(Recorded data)
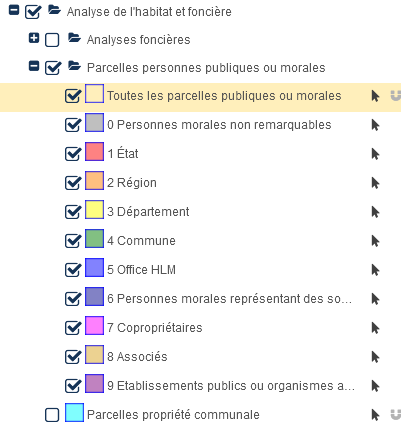Viewport: 401px width, 427px height.
Task: Click the cyan swatch of Parcelles propriété communale
Action: [74, 413]
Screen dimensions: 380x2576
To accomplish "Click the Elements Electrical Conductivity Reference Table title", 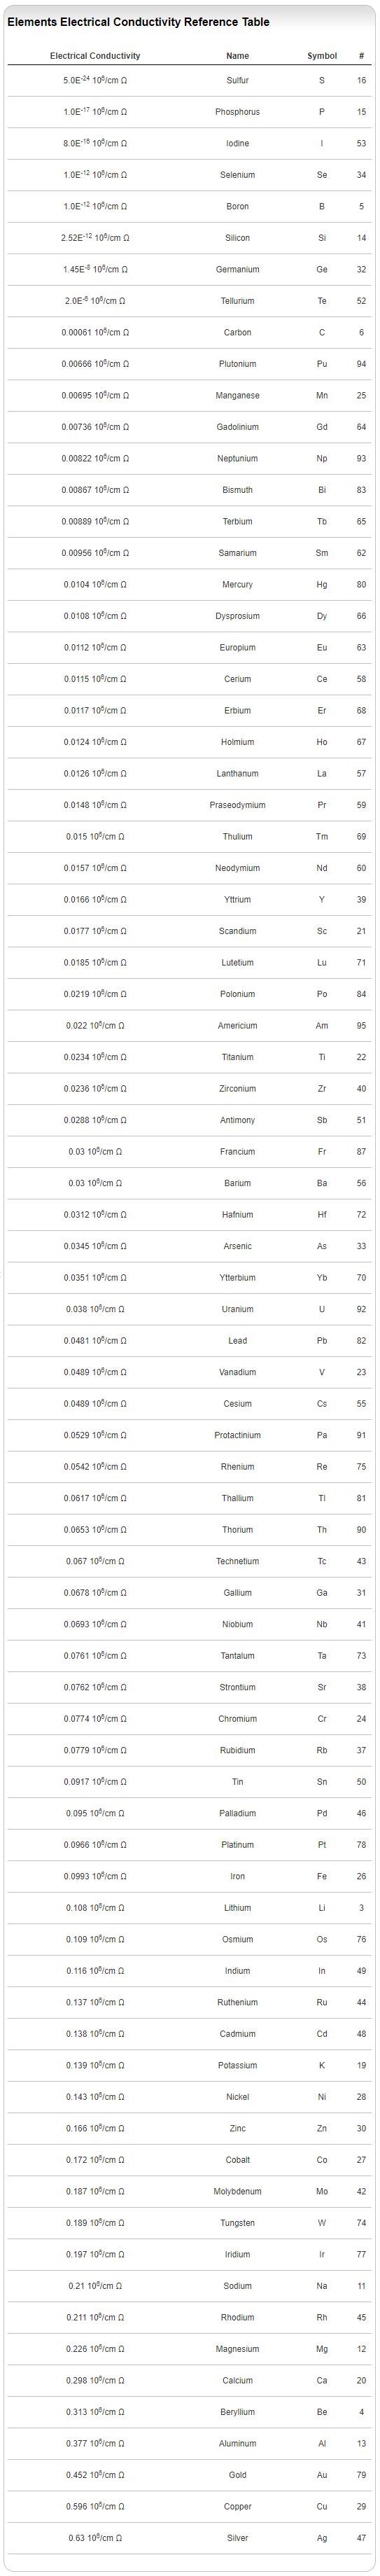I will (x=138, y=22).
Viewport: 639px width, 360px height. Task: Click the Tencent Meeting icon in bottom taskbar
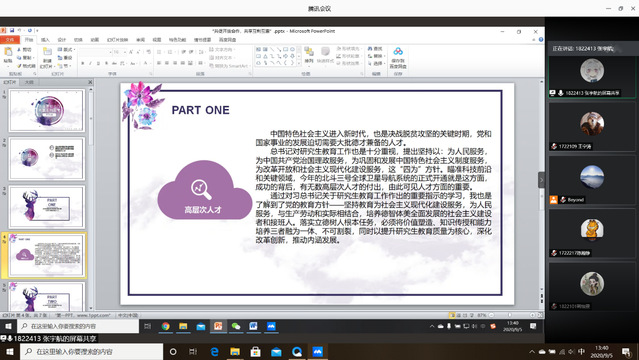[x=317, y=351]
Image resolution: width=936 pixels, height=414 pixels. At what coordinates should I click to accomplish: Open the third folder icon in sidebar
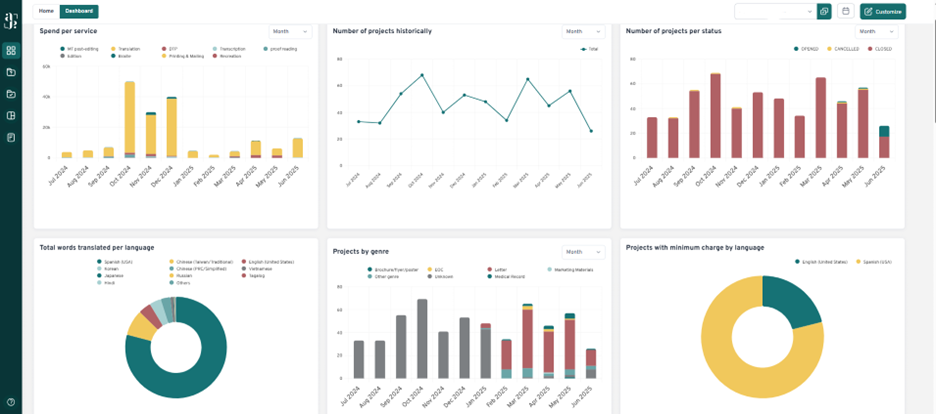click(x=11, y=94)
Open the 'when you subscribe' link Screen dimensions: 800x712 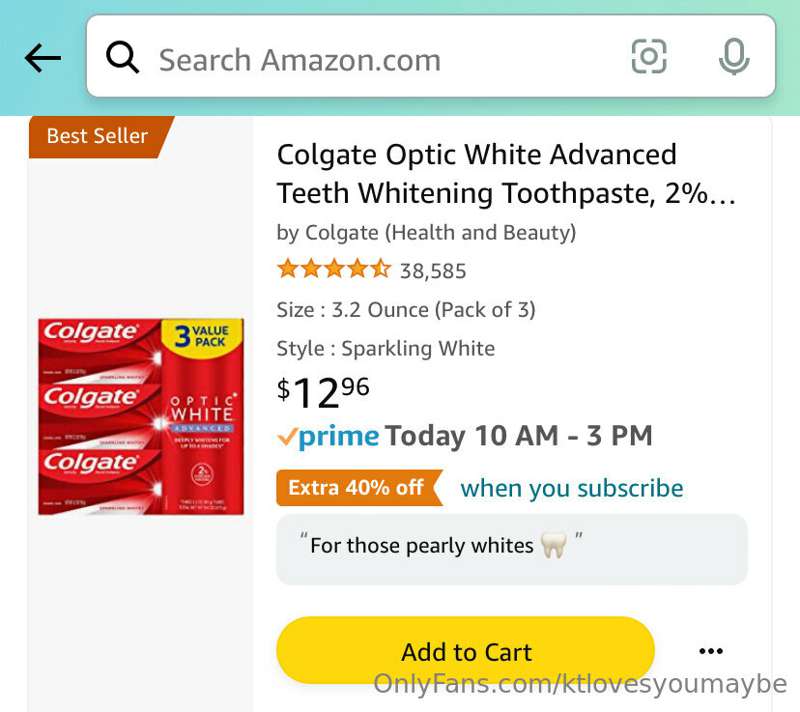click(x=571, y=488)
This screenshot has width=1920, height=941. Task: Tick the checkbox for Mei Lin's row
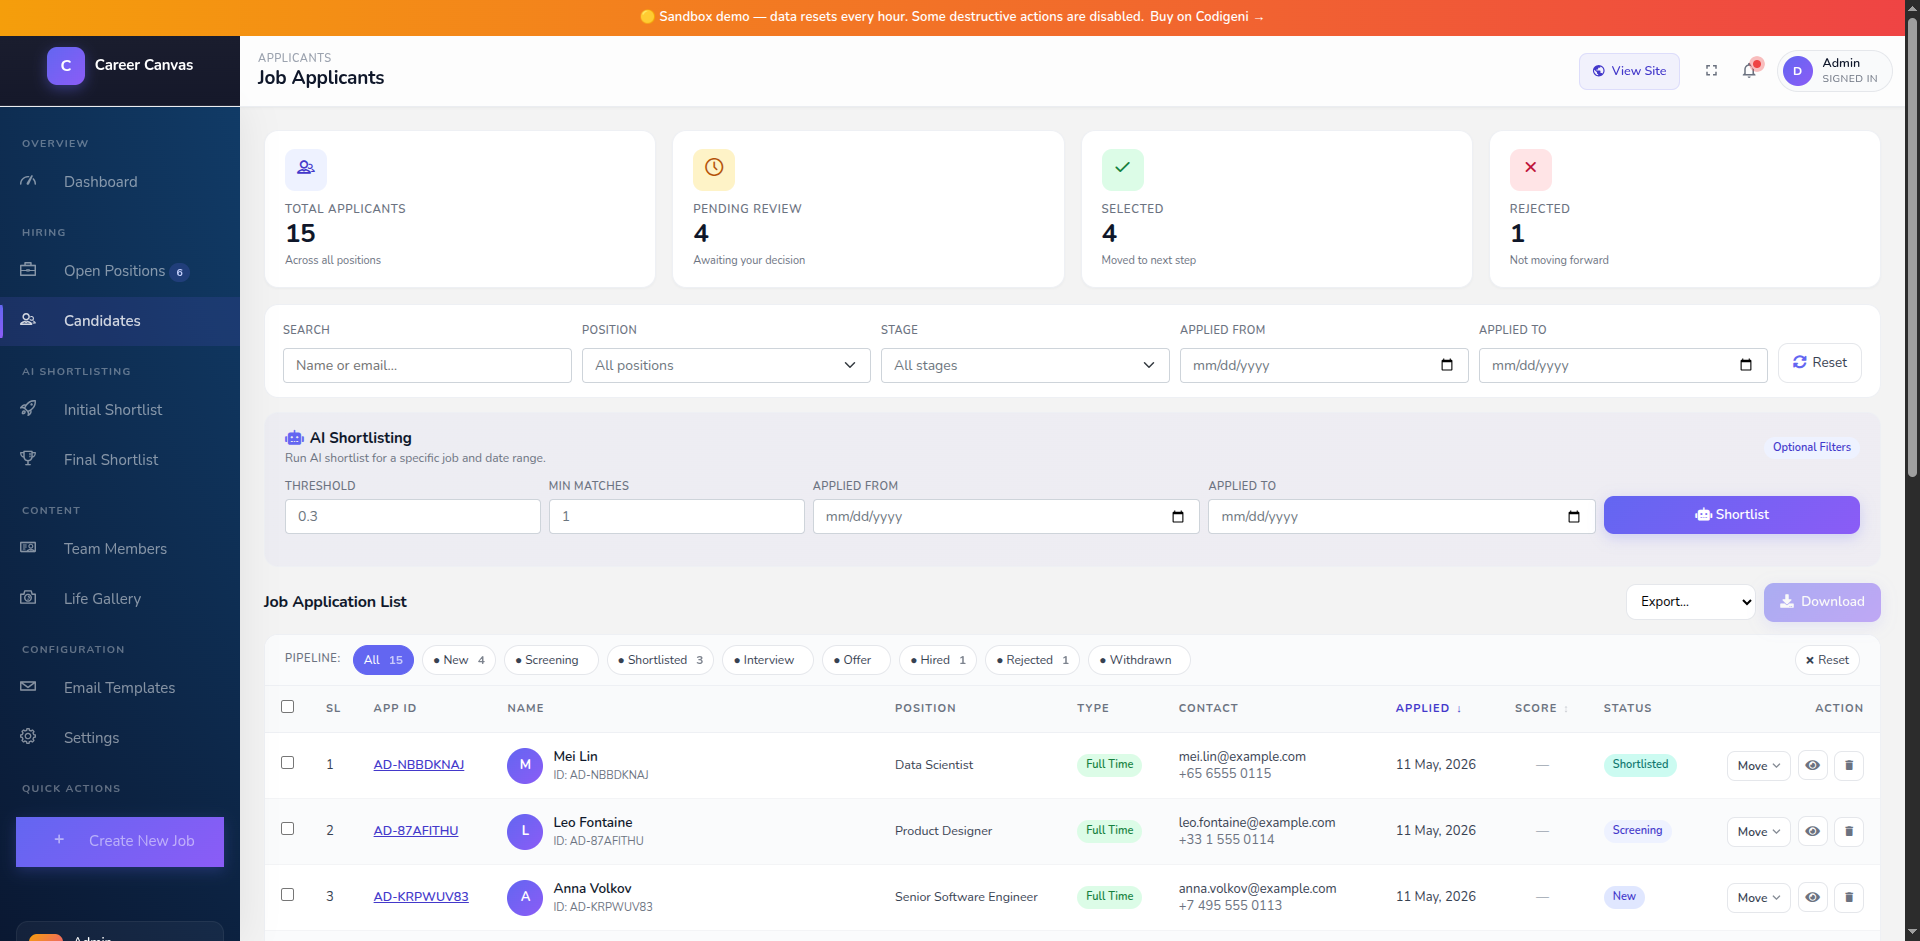(x=288, y=763)
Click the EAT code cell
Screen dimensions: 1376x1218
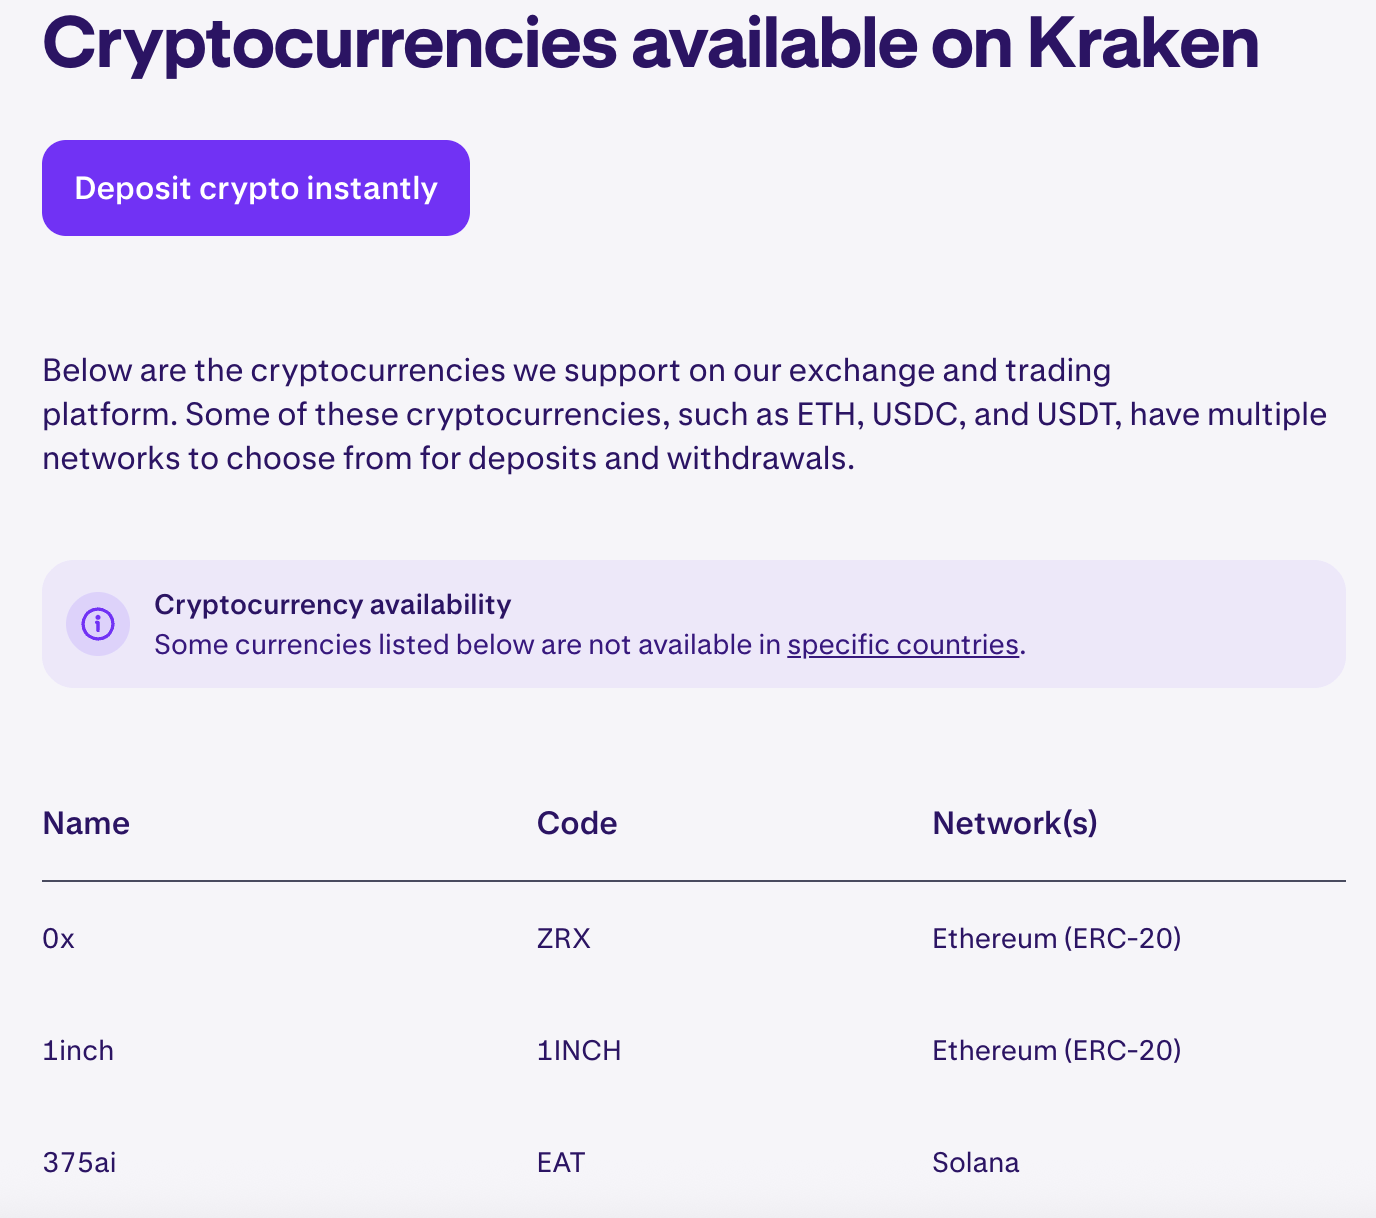coord(561,1162)
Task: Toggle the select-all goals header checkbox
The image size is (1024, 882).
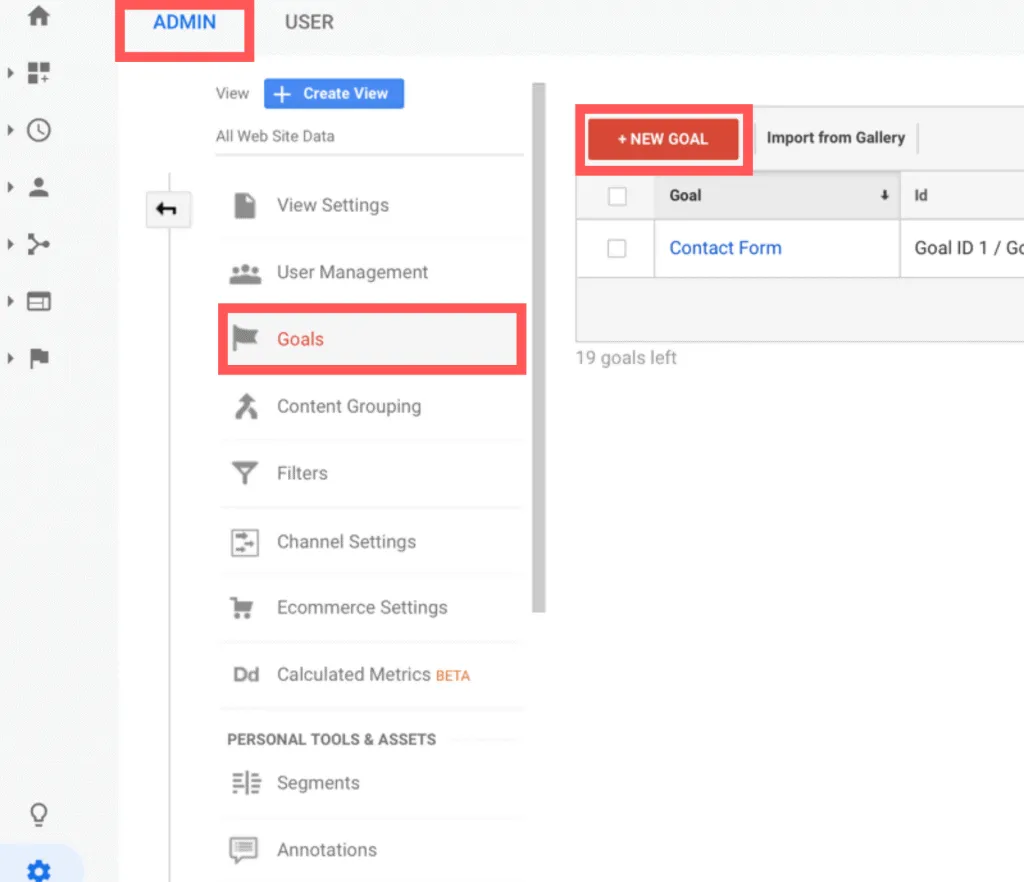Action: coord(617,196)
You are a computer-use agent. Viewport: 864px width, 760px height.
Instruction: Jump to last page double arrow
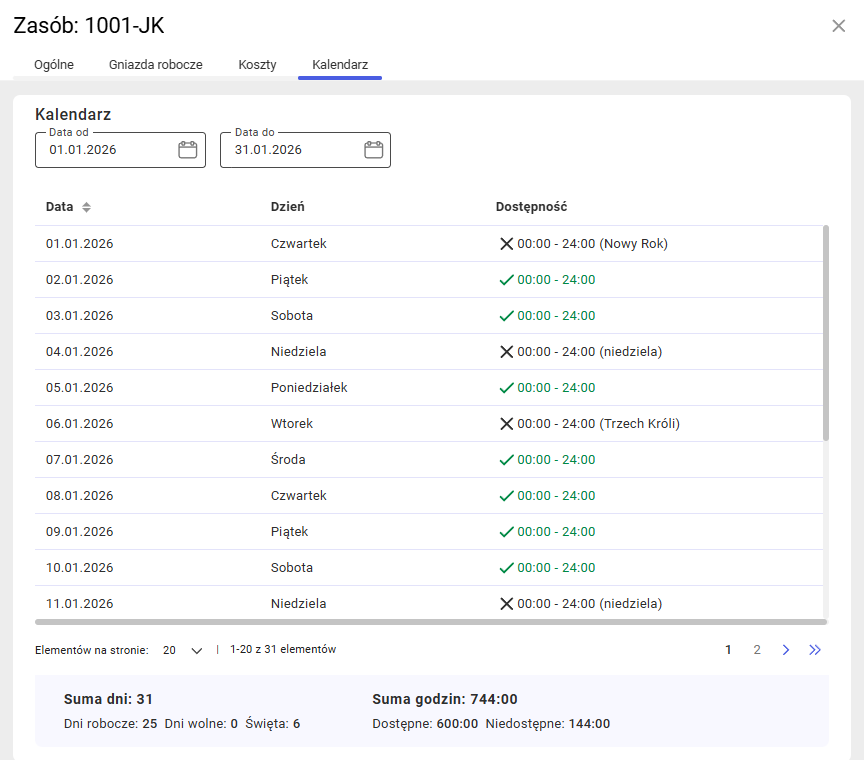[x=815, y=650]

:: Work required ::
Can you reproduce, word for word, the lines between the one holding "Click the EAT code cell" and the one holding "Action: coord(617,196)", inclusive, with the pictures left out?

:: Worked solution ::
Click the EAT code cell
Screen dimensions: 1376x1218
coord(561,1162)
Task: Toggle the select-all goals header checkbox
The image size is (1024, 882).
Action: coord(617,196)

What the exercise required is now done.